Desde el profundo medievo, el hombre se maravilló por el brillo del cristal.
Las migraciones de germanos orientales trajeron a Europa Occidental el gusto por un estilo cromático conseguido mediante la inserción de pedrería y pastas vítreas, que se rodeaban de una pequeña moldura y daban tonos vivos a cajas, coronas, cinturones u otros lujosos objetos personales.

Detalle del Pantrocrator de la Pala de Oro de San Marcos de Venecia. Oro y esmalte.

Aún antes que en el siglo XII el Abad Suger descubriese a Dios en lo material, a través de los brillos del arte y la riqueza, dignatarios carolingios y bizantinos descubrieron y apreciaron en grado sumo la belleza de las piezas ornamentales, religiosas o no, recubiertas de esmaltes.
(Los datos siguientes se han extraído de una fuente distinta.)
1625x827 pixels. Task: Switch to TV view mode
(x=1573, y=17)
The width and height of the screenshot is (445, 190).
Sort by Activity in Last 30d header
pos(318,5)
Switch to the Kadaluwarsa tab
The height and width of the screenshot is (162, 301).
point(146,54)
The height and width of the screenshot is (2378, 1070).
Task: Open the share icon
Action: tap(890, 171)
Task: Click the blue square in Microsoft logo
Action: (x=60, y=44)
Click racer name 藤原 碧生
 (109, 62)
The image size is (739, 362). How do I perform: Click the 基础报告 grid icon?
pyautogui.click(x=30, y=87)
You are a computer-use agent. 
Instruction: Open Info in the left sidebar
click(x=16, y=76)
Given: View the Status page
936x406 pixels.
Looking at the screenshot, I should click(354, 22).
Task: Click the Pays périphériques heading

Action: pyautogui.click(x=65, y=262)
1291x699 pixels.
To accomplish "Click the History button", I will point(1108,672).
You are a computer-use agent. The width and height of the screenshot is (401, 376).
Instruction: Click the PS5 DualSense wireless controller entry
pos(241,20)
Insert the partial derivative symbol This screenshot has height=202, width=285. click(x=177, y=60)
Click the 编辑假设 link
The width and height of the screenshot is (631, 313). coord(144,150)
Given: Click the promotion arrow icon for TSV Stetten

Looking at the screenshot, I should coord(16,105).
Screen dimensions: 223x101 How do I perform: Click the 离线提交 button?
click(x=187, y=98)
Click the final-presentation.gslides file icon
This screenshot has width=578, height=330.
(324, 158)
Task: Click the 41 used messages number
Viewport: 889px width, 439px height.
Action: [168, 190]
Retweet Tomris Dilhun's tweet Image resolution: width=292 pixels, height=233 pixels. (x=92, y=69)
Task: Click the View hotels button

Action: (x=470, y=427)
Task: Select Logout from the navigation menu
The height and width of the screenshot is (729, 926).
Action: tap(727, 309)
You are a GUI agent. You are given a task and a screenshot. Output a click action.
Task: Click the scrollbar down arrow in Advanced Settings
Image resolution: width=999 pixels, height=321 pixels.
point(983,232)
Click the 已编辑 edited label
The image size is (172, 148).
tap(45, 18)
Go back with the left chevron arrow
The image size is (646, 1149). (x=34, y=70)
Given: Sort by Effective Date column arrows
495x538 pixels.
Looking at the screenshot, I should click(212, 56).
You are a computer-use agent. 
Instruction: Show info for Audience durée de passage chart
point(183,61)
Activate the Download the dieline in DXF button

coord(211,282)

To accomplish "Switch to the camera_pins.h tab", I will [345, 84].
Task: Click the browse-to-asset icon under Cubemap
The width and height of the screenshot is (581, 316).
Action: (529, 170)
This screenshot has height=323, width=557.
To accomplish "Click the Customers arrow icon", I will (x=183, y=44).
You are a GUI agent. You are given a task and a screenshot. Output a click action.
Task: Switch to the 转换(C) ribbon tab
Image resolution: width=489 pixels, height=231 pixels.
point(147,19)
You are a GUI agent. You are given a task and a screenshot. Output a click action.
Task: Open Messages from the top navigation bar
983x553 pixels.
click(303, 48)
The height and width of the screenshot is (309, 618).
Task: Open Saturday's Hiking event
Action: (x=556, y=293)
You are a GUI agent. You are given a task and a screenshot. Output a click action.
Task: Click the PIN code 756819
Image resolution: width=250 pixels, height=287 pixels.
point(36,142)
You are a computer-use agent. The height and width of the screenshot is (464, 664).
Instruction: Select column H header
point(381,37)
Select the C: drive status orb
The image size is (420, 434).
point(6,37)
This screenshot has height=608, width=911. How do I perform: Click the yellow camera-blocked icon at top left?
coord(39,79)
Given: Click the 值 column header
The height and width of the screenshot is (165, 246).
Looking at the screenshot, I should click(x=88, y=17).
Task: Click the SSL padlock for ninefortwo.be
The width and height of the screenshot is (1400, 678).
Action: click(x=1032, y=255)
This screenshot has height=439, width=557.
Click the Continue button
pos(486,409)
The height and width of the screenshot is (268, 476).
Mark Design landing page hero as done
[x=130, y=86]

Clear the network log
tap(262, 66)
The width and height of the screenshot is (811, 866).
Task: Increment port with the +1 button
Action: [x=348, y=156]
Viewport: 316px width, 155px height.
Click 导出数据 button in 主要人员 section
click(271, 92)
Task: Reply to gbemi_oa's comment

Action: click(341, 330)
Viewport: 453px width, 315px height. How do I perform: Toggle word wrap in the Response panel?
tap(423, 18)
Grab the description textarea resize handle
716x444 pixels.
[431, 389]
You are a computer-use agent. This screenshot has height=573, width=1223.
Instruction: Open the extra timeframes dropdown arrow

De hecho, durante todo el medievo, la producción de esmaltes fue considerada como verdadero arte mayor, tan importante como la pintura, las vidrieras o la escultura, valoración que empezó a decaer a partir del Renacimiento.

Hay muchas tesis sobre el lugar de origen de los esmaltes. Se ha apuntado a Persia, a Egipto, e incluso se han detectado hallazgos en la Galia prerromana.